> _Work to complete_:
Change "favorites" to "bookmarks" in the stretch of records from the line containing "You are a GUI" through the line containing "Action: coord(197,142)". Return only those lines, with nothing else altered.

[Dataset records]
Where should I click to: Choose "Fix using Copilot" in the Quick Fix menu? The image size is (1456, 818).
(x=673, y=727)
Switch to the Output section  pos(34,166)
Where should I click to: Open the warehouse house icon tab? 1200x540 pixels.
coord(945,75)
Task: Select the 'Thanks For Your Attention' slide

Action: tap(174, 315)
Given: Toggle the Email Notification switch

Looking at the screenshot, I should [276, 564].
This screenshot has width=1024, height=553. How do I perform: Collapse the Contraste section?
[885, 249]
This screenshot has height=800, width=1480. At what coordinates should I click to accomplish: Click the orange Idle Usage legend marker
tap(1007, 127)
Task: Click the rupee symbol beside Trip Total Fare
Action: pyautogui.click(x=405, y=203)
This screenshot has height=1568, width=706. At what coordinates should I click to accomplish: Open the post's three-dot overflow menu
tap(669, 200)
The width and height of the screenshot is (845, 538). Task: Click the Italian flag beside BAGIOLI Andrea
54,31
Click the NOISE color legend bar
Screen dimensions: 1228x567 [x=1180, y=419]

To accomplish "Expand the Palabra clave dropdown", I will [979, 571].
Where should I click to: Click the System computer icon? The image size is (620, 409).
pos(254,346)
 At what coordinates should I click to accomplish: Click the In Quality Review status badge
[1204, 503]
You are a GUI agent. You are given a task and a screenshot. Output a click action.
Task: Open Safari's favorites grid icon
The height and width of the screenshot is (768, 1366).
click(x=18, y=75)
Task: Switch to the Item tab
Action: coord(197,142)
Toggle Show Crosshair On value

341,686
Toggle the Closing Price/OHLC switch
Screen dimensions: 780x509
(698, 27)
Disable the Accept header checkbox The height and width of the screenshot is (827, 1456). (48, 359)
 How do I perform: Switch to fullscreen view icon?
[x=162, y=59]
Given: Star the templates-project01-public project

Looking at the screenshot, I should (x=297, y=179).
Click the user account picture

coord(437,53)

> _Full solution_:
You are a GUI agent. You are given a task and a screenshot. Output a click action.
Task: Open Safari's bookmarks grid icon
The height and width of the screenshot is (768, 1366).
click(x=18, y=75)
Task: Switch to the Item tab
Action: coord(197,142)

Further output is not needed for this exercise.